L’Adversaire, Emmanuel Carrère (par Marianne Braux)
L’Adversaire
Ecrivain(s): Emmanuel Carrère Edition: Folio (Gallimard)
Lorsque, étudiant en médecine, il raconte à son entourage qu’il a réussi son examen d’entrée alors qu’il ne l’a même pas passé, Jean-Claude Romand ne sait pas que ce mensonge marquera le début d’une spirale infernale qui le conduira à mener, pendant près de dix-huit ans, une insupportable double vie. Insupportable, tout au moins vers la fin, quand, réalisant qu’il n’a plus les moyens (entre autres financiers) de continuer à mentir, il se retrouve au pied du mur et assassine, en 1993, ses parents, sa femme et ses deux enfants pour ne pas avoir à leur avouer la vérité sur sa véritable identité : non pas un médecin travaillant en Suisse pour l’Organisation Mondiale de la Santé à Genève, non pas un ami à qui on peut faire confiance pour garder au chaud son argent de l’autre côté de la frontière, non pas un mari ni un fils fiable et sûr de ce qu’il dit et fait, mais un homme sans emploi qui passe ses journées dans sa voiture et à se promener dans les bois, et dilapide l’argent qu’on lui a (frauduleusement) confié pour mener la vie qu’il souhaite donner à ses proches.
Libéré de vingt-six ans de prison l’année dernière, le plus grand menteur du 20è siècle est réapparu dans la presse et avec lui, cette affaire effroyable connue sous le nom de « L’affaire Romand », qui a coûté la vie à cinq innocents dont on a peine à croire qu’il les aimait vraiment, ainsi qu’il a pu le répéter au cours de son procès en 1996. Que le mensonge puisse conduire à la folie, cette affaire le montre et ce faisant, elle nous met en garde contre ce poison de l’humanité.
Sa réapparition a été pour nous l’occasion de lire L’Adversaire (P.O.L, 2000) écrit par Emmanuel Carrère suite à l’arrestation de Jean-Claude Romand, avec qui il a pu mener une longue correspondance afin de sonder, en écrivain enquêteur et psychologue, les méandres psychiques du menteur et meurtrier « malgré lui ». Dans ce récit à la première personne, l’écrivain ne se cache pas derrière des faits difficilement objectivables. Le jequi intervient à intervalle régulier dans le récit nous rappelle que derrière toute histoire se tient un individu aux prises avec un réel qui le dépasse. Carrère nous dit « qu’il ne s’agit que de [lui], que de [son] récit ». L’auteur ne cache pas non plus sa fascination pour Jean-Claude Romand, une fascination qui le dérange et qu’il tente de contrôler dans l’écriture, mais qu’on sait bien naturelle en ce qui concerne notre rapport à la folie et aux faits divers qui posent la question du Mal.

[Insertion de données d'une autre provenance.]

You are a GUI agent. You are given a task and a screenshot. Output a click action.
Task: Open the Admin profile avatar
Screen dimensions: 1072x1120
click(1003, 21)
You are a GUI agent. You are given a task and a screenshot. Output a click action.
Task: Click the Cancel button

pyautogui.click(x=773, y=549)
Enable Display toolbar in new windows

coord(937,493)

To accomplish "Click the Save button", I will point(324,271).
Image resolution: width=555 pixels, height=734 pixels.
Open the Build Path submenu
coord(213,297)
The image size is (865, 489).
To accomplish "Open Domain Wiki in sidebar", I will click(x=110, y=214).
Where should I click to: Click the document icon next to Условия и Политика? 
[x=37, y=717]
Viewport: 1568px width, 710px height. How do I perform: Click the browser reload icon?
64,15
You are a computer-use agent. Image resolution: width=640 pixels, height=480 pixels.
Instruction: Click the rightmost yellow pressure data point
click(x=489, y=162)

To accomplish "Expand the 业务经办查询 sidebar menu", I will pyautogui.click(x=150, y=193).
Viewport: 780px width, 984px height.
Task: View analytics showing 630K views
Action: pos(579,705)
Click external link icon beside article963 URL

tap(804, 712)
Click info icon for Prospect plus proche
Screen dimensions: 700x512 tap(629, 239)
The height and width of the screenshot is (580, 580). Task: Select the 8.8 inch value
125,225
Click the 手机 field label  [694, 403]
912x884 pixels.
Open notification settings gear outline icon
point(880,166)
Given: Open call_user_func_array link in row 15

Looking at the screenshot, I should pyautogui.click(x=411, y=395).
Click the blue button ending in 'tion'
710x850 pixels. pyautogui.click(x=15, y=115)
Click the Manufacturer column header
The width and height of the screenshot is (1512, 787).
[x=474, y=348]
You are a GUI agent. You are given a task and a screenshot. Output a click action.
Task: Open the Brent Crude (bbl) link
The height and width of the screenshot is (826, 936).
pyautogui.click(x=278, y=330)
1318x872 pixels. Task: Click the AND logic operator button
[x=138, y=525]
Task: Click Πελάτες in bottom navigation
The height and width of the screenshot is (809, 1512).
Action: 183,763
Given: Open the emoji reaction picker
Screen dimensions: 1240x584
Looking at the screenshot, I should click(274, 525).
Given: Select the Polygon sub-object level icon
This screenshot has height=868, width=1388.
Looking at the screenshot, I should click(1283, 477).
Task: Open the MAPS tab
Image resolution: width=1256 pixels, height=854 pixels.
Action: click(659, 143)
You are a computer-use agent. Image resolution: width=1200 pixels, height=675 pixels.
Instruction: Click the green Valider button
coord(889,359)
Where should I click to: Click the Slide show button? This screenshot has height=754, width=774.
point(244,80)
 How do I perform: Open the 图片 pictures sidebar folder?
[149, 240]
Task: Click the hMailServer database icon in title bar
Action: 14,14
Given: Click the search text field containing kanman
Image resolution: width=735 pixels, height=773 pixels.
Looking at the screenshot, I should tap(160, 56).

J’avais peur. Peur et honte. Honte devant mes fils que leur père écrive là-dessus. Etait-il encore temps de fuir ? Ou était-ce ma vocation particulière d’essayer de comprendre ça, de le regarder en face ?
On n’a pas tous les jours l’occasion de voir le visage du diable : ainsi commençait, le lendemain, le compte rendu du Monde. Moi, dans le mien, je disais : d’un damné.
Ce livre est exemplaire du talent de narrateur d’Emmanuel Carrère. La sobriété du ton, la justesse de la phrase produisent un texte qui se dévore sans peine en un après-midi. Entraîné dans le récit d’une histoire unique et complexe, le lecteur appréciera également le privilège d’une proximité inhabituelle avec l’auteur, ses doutes, ses questionnements, et le poids d’une responsabilité face à des faits réels, demandant un grand courage à celui qui se sent appeler à y répondre littérairement.
Je suis entré en relation avec lui, j’ai assisté à son procès. J’ai essayé de raconter précisément, jour après jour, cette vie de solitude, d’imposture et d’absence. D’imaginer ce qui tournait dans sa tête au long des heures vides, sans projet ni témoin, qu’il était supposé passer à son travail et passait en réalité sur des parkings d’autoroute ou dans les forêts du Jura. De comprendre, enfin, ce qui dans une expérience humaine aussi extrême m’a touché de si près et touche, je crois, chacun d’entre nous.